Some links which I think will be helpful to me later on are:
- MPEG-2 Overview by Dr. Gorry Fairhurst.
- A Beginner's Guide for MPEG-2 Standard by Victor Lo.
- MPEG FAQs
I need to read up on MPEG so I know more about the codec.
August 23, 2002
Got FireWire Cam
I got an ADS Pyro 1394 webcam from Herman Towles, a Senior Research Associate here at UNC Chapel Hill. This will let me finish up video capture for vic in Mash. I'm running it on my iBook with the 30-minute trial drivers from IOXperts.
So I connected it up and started poking around on Apple's developer site looking for those things I dumped into my QuickTime Video Capture Archive Note; particularly the Video Digitizer implementation. So I have a starting point there, but I need to read through the Video Digitizer documentation more.
August 22, 2002
Perceptual Video Quality Metrics Papers
At Ketan's suggestion, I've started collecting papers and information about perceptual video quality metrics. These papers will give us a starting point for figuring out how to associate network statistics like delay and jitter with perceived video quality.

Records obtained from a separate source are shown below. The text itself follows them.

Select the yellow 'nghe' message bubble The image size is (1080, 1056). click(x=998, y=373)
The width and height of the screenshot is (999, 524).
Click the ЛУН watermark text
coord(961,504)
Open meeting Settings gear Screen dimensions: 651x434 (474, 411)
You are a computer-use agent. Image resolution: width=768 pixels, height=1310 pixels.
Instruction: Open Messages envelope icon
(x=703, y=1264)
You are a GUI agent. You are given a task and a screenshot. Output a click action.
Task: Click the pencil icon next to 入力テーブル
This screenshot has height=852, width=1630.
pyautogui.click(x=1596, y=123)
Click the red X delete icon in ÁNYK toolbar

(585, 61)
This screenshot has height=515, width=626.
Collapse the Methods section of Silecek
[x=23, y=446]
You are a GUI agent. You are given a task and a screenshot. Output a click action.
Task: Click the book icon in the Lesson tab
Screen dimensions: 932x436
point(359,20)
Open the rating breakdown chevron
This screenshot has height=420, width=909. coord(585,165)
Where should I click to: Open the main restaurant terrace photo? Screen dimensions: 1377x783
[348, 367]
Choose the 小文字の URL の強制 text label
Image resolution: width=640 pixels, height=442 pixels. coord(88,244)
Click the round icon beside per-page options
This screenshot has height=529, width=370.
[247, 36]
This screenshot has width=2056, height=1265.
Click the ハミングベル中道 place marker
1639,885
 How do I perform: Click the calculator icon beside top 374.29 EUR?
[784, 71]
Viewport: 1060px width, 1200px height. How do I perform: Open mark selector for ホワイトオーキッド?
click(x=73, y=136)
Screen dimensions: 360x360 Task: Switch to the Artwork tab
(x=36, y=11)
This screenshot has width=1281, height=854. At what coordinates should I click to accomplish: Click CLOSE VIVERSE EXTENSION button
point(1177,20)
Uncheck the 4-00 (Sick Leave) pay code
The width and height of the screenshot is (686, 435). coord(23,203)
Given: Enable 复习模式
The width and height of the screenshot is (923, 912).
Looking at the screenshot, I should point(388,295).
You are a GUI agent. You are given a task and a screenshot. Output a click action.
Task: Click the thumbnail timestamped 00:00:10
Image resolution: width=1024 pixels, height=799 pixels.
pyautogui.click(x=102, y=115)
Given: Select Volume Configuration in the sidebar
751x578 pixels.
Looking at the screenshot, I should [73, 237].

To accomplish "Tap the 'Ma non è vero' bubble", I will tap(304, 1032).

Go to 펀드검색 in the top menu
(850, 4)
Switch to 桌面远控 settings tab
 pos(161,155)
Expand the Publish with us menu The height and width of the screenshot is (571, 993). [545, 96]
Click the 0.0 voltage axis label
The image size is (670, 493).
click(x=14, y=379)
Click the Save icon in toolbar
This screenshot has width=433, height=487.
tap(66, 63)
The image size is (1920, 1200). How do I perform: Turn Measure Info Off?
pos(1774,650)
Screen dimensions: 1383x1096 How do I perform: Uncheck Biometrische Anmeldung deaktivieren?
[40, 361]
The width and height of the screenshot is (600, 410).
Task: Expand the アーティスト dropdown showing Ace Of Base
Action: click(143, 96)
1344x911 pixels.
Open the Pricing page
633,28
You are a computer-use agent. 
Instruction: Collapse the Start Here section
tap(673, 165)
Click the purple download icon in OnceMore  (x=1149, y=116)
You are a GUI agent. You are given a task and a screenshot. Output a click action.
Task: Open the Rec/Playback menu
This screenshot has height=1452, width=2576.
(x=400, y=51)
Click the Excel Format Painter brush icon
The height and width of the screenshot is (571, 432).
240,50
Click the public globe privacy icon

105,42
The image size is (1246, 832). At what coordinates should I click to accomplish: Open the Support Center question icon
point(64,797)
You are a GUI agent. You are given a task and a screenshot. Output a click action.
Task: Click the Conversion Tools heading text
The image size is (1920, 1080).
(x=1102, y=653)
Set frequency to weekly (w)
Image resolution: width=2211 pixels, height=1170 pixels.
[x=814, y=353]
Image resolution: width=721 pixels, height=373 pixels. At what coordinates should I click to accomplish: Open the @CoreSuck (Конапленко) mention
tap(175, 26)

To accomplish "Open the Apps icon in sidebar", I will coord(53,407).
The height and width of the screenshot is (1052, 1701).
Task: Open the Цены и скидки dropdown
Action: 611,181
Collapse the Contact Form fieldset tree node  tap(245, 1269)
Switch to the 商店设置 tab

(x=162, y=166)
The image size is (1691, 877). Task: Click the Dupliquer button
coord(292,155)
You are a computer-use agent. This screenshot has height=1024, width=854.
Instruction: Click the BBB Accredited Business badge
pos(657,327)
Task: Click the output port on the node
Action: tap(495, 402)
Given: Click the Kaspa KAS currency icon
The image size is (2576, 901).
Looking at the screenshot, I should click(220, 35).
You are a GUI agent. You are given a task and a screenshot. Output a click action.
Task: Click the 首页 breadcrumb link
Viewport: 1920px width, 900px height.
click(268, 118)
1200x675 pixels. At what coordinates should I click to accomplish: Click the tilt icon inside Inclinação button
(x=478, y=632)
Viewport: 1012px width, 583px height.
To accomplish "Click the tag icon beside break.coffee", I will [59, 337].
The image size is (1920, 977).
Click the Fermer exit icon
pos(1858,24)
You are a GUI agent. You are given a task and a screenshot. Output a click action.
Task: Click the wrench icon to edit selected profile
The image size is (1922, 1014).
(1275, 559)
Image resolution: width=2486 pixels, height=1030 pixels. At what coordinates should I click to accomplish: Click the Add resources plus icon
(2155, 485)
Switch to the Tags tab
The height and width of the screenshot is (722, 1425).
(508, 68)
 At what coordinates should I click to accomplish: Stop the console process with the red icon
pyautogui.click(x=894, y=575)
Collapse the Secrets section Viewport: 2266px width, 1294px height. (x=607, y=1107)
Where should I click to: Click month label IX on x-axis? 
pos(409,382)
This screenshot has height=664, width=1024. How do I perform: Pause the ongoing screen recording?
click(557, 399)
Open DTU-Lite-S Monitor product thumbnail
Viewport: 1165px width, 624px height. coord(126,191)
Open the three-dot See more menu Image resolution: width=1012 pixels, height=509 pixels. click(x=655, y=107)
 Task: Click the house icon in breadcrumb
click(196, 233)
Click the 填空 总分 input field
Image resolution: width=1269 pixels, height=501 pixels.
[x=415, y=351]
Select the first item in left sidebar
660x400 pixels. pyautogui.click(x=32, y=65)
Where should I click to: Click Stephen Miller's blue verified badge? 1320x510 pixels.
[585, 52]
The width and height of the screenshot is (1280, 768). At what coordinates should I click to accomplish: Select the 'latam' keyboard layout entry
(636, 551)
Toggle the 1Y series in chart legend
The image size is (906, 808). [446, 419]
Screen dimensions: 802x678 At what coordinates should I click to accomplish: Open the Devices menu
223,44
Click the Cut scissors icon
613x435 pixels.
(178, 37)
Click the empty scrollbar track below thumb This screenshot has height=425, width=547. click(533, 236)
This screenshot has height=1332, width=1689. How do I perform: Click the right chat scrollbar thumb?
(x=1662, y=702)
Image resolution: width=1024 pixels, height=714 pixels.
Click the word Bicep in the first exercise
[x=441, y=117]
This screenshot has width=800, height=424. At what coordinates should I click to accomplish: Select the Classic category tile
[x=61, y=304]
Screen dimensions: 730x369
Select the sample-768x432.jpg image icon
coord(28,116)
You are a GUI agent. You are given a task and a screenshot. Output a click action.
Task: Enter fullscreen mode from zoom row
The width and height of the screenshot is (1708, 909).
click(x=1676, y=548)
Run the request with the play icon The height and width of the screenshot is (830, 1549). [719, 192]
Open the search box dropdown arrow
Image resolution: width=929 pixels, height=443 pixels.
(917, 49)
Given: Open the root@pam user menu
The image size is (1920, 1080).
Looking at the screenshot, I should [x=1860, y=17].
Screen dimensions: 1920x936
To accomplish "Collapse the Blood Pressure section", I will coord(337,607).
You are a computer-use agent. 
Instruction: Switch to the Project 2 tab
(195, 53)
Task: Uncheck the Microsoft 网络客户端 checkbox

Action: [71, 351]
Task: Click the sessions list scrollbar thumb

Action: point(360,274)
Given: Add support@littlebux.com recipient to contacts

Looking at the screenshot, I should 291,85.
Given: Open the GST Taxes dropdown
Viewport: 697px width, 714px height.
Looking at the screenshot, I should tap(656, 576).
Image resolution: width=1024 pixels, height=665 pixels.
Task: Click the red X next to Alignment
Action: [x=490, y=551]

He pointed me at Steve Smoot's dissertation. I also found the Video Quality Research site of the System Performance Standards Group, part of the Institute for Telecommunication Sciences. They have a bunch of papers there dealing with the objective measurement of audio and video.
I also found a couple of papers about measuring perceived visual quality based on the Sarnoff Just-Noticeable Difference (JND) vision model. This model looks interesting because it does a better job of calculating perceived differences than a simple difference map or signal-to-noise calculations.
Now I'm going to use CiteSeer to find more papers related to those I mentioned above. I've got about ten right now that seem relevant at first glance, and CiteSeer will probably give me several more.